Assigned task A » List the titles of all the films described in the film reviews.
Assigned task B »
For each statement, say whether it agrees with the film reviews. Answer yes or no and quote the words that decide it.
(i) In Spare a Copper, the target battleship is to be launched at Birkenhead.
(ii) In Dancing with Crime, the cabdriver still has his sergeant stripes on.
(iii) In Jumping for Joy, the greyhound bitch costs five quid.

Exercise passage »
Spare a
Copper
A right bleedin’ berk in the War Reserve police force struggles
along to make the grade, meets a girl, fails the flying squad motorcycle test
spectacularly, gets utilized by saboteurs, goes on the run, saves the day and
gets the girl, as well as the motorcycle (with sidecar).
H.M.S. Hercules,
to be launched at Birkenhead, is the target battleship.
“Lucrative...
convoluted... unwieldy and overly complex... squandered”, says Vic Pratt of the
British Film Institute. “Everything percolating as it
should,” says ‘Alliwell.
Dancing with Crime
A lowly cabdriver, still in his kit with battle ribbons (hero at
Tobruk) though his sergeant stripes are off, finds a crooked chum dead in his
cab and investigates a certain Palais-de-Danse in Camberwell, center of a crime
ring.
English critics
pooh-pooh this as “conventional”, turning a blind eye to a particularly
brilliant film by a spectacularly able director whose specialty here is the
psychological, the unspoken, revealed in a look or a tone of voice. An awful lot of Hitchcock touches are there, details like
the hungry kids gaping through the window at diners on fish and chips, and the
sergeant from Scotland Yard accosted by a dance hostess. “Excuse
me,” she says, “are you dancing?”
“No,” he replies,
“it’s just the way I walk.”
Man Of The Moment
Even the beauteous international film star is up to no good, a
Brodnian agent so please you, as the powers maneuver toward an empty place in
the sea called Mahoola, with nowt to its name but a volcano, and that extinct,
yet the Queen of Tawaki won’t have any part of her domain lose its cherished
way of life, and so, at an international conference in Geneva, a file clerk
from the Ministry of Overseas Affairs in London becomes the title character,
loses interest in his idol of showbiz, wins the girl of his dreams and a
knighthood and the Brodnian Order of the Blue Dahlia, easy as falling down.
Jumping for Joy
The chap who cleans up the track for the dogs is given the sack
after riding the rabbit by misadventure, he buys a greyhound bitch for two
quid, it’s been doped, the owner wants to put it down.
His landlady throws him out, he meets a penniless chevalier
d’industrie and a nasty villain, the dog recovers and wins the Golden Bowl.
A film in various styles through the Forties and Thirties back
to silent films.

Available data »
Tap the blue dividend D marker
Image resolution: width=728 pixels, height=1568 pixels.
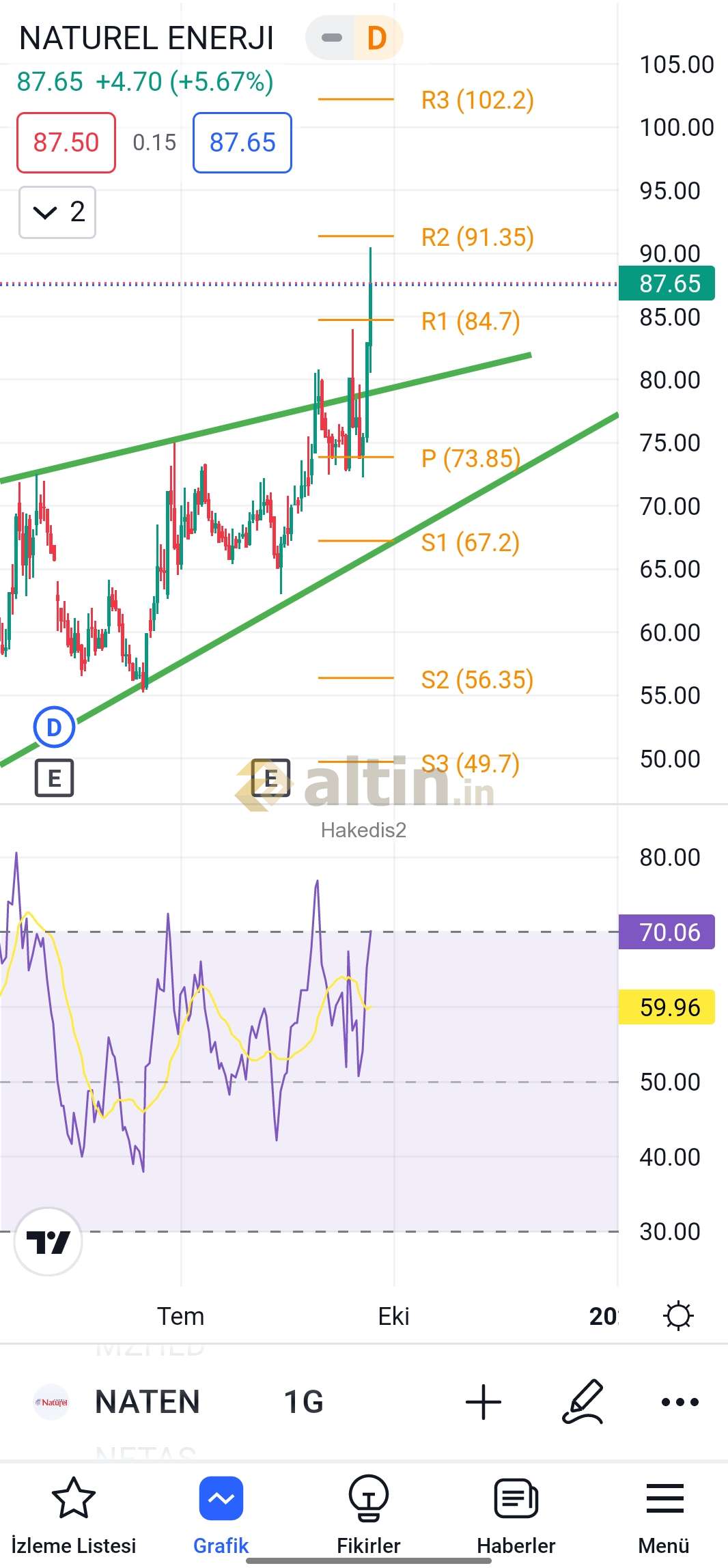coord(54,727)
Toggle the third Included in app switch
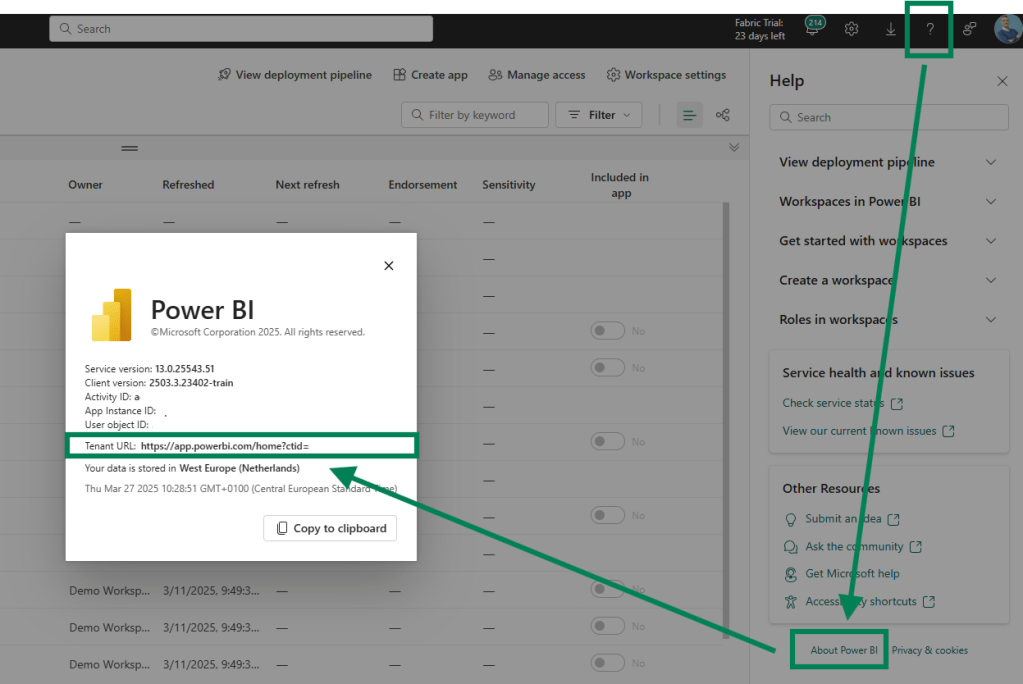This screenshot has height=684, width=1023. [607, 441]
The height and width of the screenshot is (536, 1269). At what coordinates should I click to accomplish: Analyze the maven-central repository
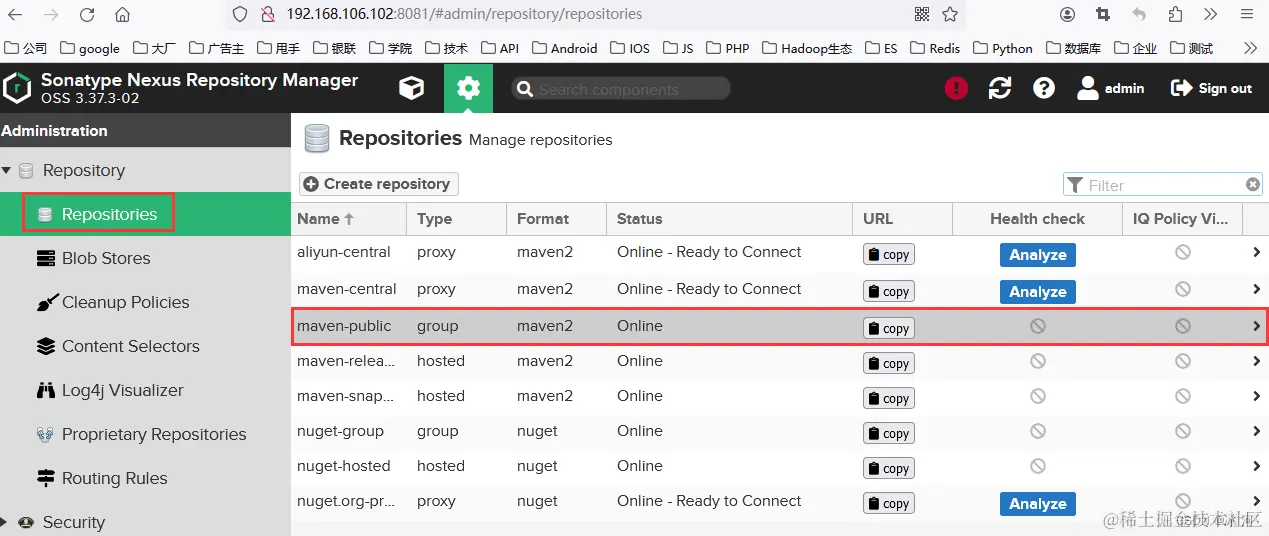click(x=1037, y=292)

Output A »
Spare a Copper
Dancing with Crime
Man Of The Moment
Jumping for Joy

Output B »
(i) Yes: "H.M.S. Hercules, to be launched at Birkenhead, is the target battleship."
(ii) No: "though his sergeant stripes are off"
(iii) No: "he buys a greyhound bitch for two quid"